Heads rolled. In the Republika Srpska, the Serb
component of the ramshackle Bosnian state, both the
Defense Minister Slobodan Bilic and army Chief of Staff
Novica Simic resigned. Another casualty was the general
director of the Orao Aircraft Institute of Bijeljina - Milan
Prica. On the Yugoslav side, Jugoimport chief Gen Jovan
Cekovic and federal Deputy Defense Minister Ivan Djokic
stood down.
Bosnia's is only the latest in a series of embarrassing
disclosures in practically every country of the former
eastern bloc, including all the EU accession candidates.
With the crumbling of the Warsaw pact and the
economies of the region, millions of former military and
secret service operators resorted to peddling weapons and
martial expertise to rogue states, terrorist outfits, and
organized crime. The confluence - and, lately,
convergence - of these interests is threatening Europe's
very stability.
Last week, the Polish "Rzeczpospolita" accused the
Military Information services (WSI) of illicit arms sales
between 1992-6 through both private and state-run
entities. The weapons were plundered from the Polish
army and sold at half price to Croatia and Somalia, both
under UN arms embargo.
Deals were struck with the emerging international
operations of the Russian mafia. Terrorist middlemen and
Latvian state officials were involved. Breaching Poland's
democratic veneer, the Polish Ministry of Defense
threatened to sue the paper for disclosing state secrets.
Police in Lodz is still investigating the alarming
disappearance of 4 Arrow anti-aircraft missiles from a
train transporting arms from a factory to the port of
Gdansk, to be exported. The private security escort claim
innocence.
The Czech Military Intelligence Services (VZS) have long
been embroiled in serial scandals. The Czech defense
attaché to India, Miroslav Kvasnak, was recently fired for
disobeying explicit orders from the minister of defense.
According to Jane's, Kvasnak headed URNA - the elite
anti-terrorist unit of the Czech National Police. He was
sacked in 1995 for selling Semtex, the notorious Czech
plastic explosive, as well as weapons and munitions to
organized crime gangs.
In late August, the Czechs arrested arms traffickers,
members of an international ring, for selling Russian
weapons - including, incredibly, tanks, fighter planes,
naval vessels, long range rockets, and missile platforms -
to Iraq. The operation has lasted 3 years and was
conducted from Prague.
According to the "Wall Street Journal", the Czech
intelligence services halted the sale of $300 million worth
of the Tamara radar systems to Iraq in 1997. Czech firms,
such as Agroplast, a leading waste processing company,
have often been openly accused of weapons smuggling.
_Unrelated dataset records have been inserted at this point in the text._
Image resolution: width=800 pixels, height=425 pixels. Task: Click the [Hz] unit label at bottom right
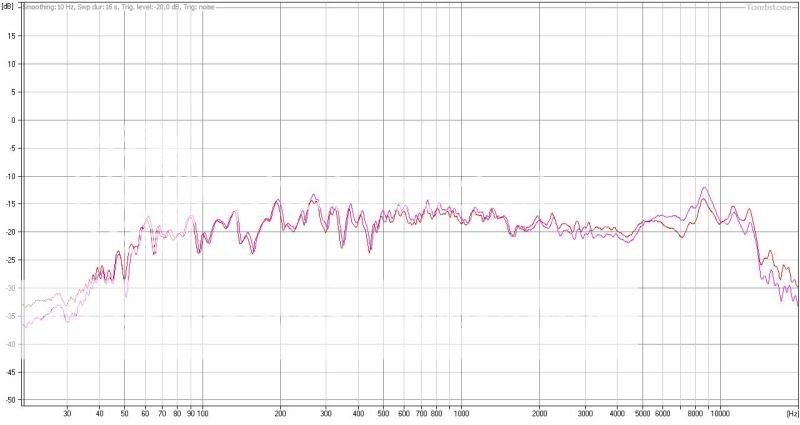pos(791,412)
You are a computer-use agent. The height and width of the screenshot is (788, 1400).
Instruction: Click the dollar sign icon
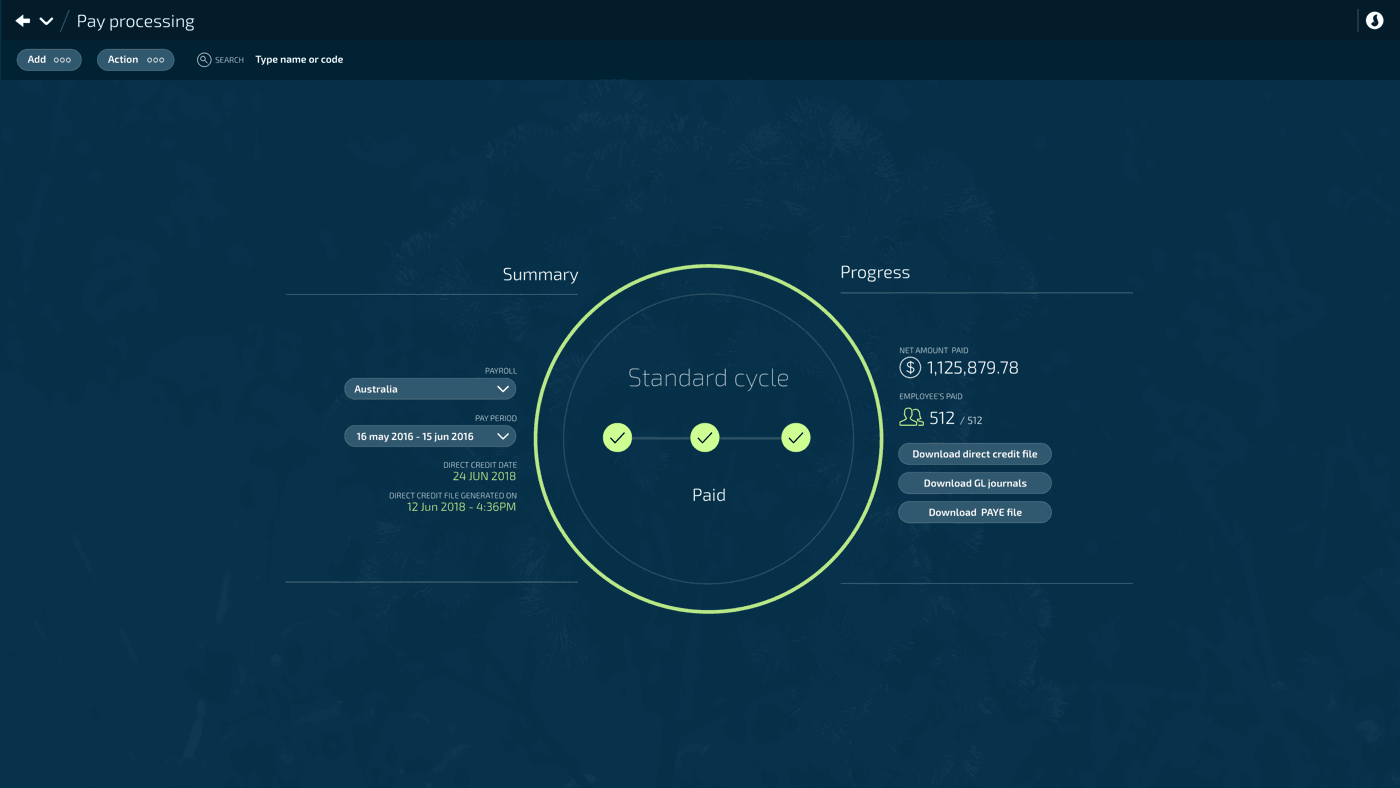(909, 368)
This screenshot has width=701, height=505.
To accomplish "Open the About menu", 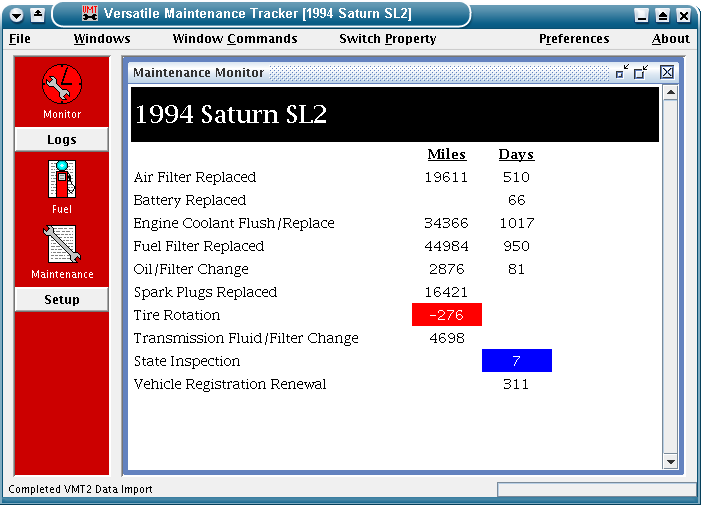I will click(671, 39).
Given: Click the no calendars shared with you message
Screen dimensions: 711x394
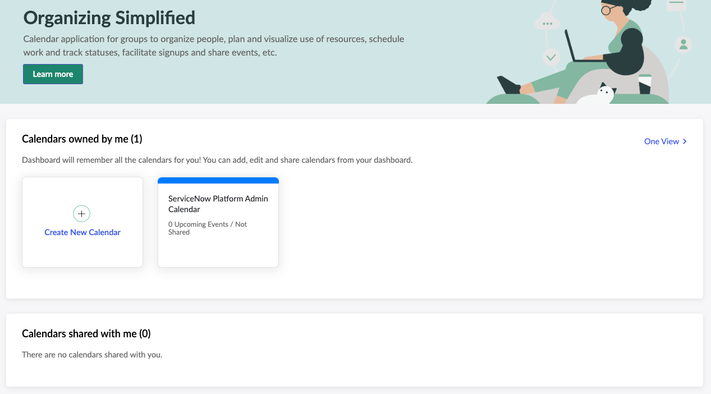Looking at the screenshot, I should click(x=92, y=355).
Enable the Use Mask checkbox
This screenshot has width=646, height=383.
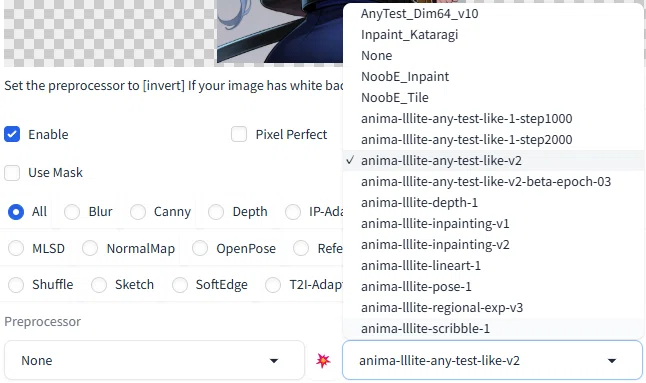12,173
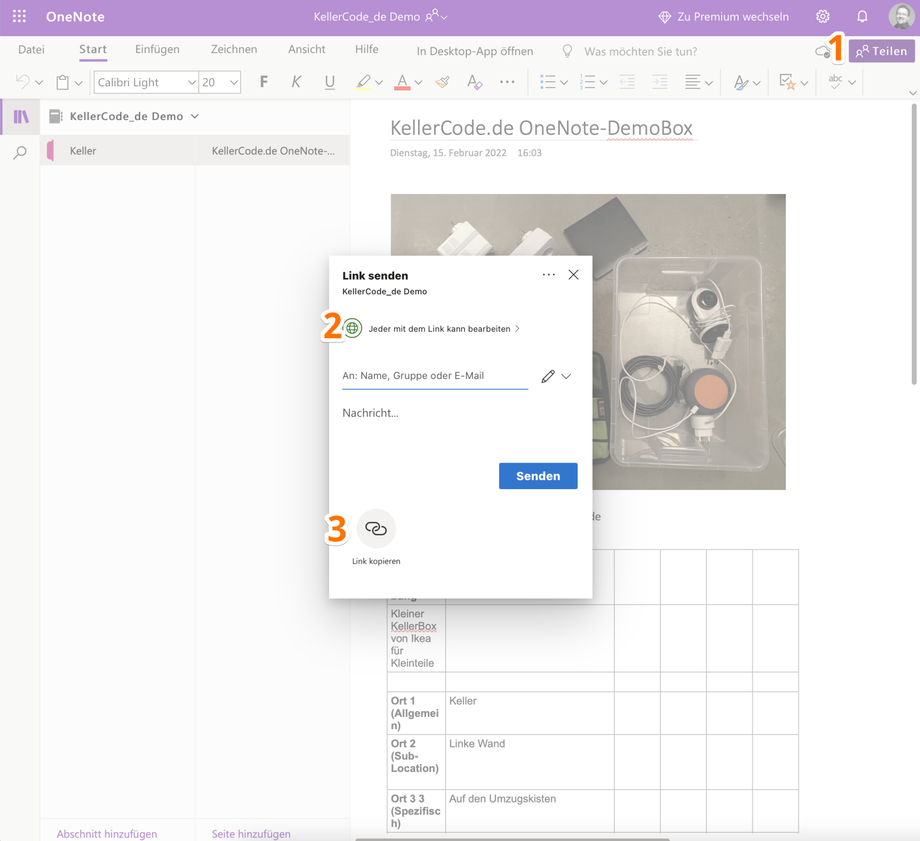
Task: Toggle bold formatting
Action: coord(263,82)
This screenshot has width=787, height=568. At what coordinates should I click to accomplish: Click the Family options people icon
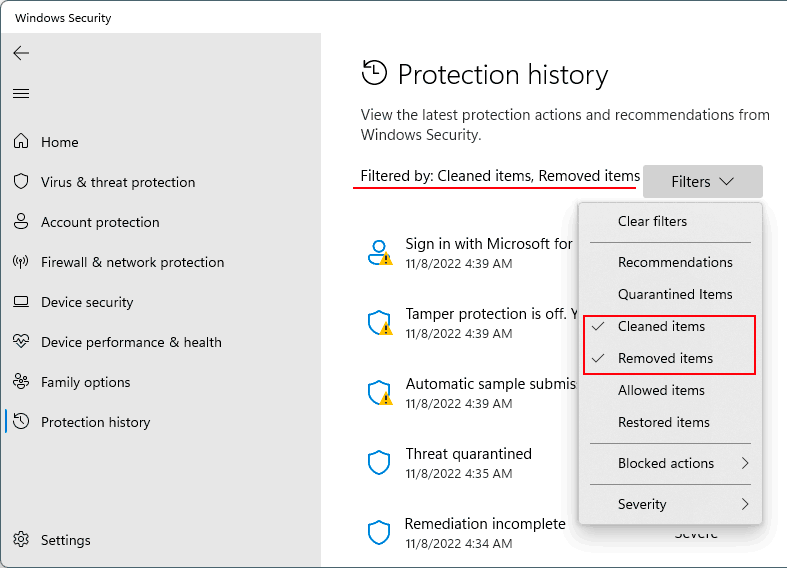click(x=21, y=382)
"The Guardian" tracked in February a delivery of missiles
and guidance systems from the Czech Republic through
Syria to Iraq.
German go-betweens operate in the Baltic countries. In
May a sale of more than two pounds of the radioactive
element cesium-137 was thwarted in Vilnius, the capital
of Lithuania. The substance was sold to terrorist groups
bent on producing a "dirty bomb", believe US officials
quoted by "The Guardian". The Director of the CIA, John
Deutsch, testified in Congress in 1996 about previous
cases in Lithuania involving two tons of radioactive
wolfram and 220 pounds of uranium-238.
Still, the epicenters of the illicit trade in weapons are in
the Balkan, in Russia, and in the republics of the former
Soviet Union. Here, domestic firms intermesh with
Western intermediaries, criminals, terrorists, and state
officials to engender a pernicious, ubiquitous and
malignant web of smuggling and corruption.
According to the Center for Public Integrity and the
Western media, over the last decade, renegade Russian
army officers have sold weapons to every criminal and
terrorist organization in the world - from the IRA to al-
Qaida and to every failed state, from Liberia to Libya.
They are protected by well-connected, bribe-paying, arms
dealers and high-level functionaries in every branch of
government. They launder the proceeds through Russian
oil multinationals, Cypriot, Balkan, and Lebanese banks,
and Asian, Swiss, Austrian, and British trading
conglomerates - all obscurely owned and managed.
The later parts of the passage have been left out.